Getting Started

# Import the NumPy and Pandas packages

NumPy Practice

Arrays have the same underlying structure as lists, except that all items inside of it must have be same data type. We can construct them using np.array() and index them the exact same way

# Create two NumPy arrays; one from 1-5, and another from 6-10

# Retrieve the first element from your arrays

# Retrieve the first 3 elements from your arrays

We can do mathematical operations between arrays such as addition and subtraction!

# Add, subtract and multiply your arrays

# Find the sum of all elements in your arrays

# Create a 3x3 array of values from 1-9

# Confirm that your array has dimensions of 3x3

Sometimes, it can be important for us to choose/know the data type of the elements inside our array!

# Recreate the same array but with a float data type instead of integer

# Confirm that your array have a float data type

Pandas Practice

Pandas Data Frames have the same underlying structure as Python dictionaries. We can create them by using pd.DataFrame() and index them the exact same way

# Create a data frame with two columns; one with your three favorite foods and
# another the values 1-3

Important Functions:

Below are some important functions that can help you analyze your data. Do NOT get overwhelmed trying to remember all of them, just practice using them and examining the outputs (you can always search these up later!)

Examining your data:

.head(): shows first 5 observations of data
.info(): shows number of rows, columns, blank (“null”) values, and the data types of each variable
.dtype: shows the underlying data type (integers, floats, etc.)

● ● ● ● ● ● ●

● **Given request**
Rewrite the passage of the NumPy and Pandas practice notes starting with "# Import the" and going on through "addition and subtraction!", putting "Numerical Python" wherever "NumPy" appears.

● ● ● ● ● ● ●

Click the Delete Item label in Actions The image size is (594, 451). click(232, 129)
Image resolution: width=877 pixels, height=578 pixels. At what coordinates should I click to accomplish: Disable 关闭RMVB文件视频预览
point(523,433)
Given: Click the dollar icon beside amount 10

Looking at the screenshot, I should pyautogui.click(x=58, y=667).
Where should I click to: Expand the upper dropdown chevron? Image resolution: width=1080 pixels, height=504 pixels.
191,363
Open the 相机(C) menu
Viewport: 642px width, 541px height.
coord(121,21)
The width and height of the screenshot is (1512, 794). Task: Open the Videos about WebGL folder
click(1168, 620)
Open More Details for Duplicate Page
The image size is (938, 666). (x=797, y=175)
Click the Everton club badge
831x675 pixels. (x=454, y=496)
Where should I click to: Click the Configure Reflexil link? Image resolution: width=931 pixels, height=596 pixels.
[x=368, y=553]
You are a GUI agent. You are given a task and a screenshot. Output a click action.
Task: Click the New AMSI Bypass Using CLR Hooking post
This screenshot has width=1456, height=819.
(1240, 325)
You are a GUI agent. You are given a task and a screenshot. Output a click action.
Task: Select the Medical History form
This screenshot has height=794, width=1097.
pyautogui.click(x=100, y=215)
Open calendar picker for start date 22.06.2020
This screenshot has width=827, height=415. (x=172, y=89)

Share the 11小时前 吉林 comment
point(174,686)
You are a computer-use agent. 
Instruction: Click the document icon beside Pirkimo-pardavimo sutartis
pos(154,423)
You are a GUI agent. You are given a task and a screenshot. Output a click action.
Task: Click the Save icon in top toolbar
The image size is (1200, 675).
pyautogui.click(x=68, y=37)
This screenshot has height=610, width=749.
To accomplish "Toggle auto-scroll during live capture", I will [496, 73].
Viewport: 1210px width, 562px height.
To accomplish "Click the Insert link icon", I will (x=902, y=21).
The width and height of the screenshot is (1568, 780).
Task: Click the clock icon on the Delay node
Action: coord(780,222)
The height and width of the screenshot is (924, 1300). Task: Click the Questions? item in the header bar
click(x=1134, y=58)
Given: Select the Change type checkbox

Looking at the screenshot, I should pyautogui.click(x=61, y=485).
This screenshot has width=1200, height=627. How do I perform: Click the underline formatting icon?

● ● ● ● ● ● ●

● **Response to the exercise**
# Import the Numerical Python and Pandas packages

Numerical Python Practice

Arrays have the same underlying structure as lists, except that all items inside of it must have be same data type. We can construct them using np.array() and index them the exact same way

# Create two Numerical Python arrays; one from 1-5, and another from 6-10

# Retrieve the first element from your arrays

# Retrieve the first 3 elements from your arrays

We can do mathematical operations between arrays such as addition and subtraction!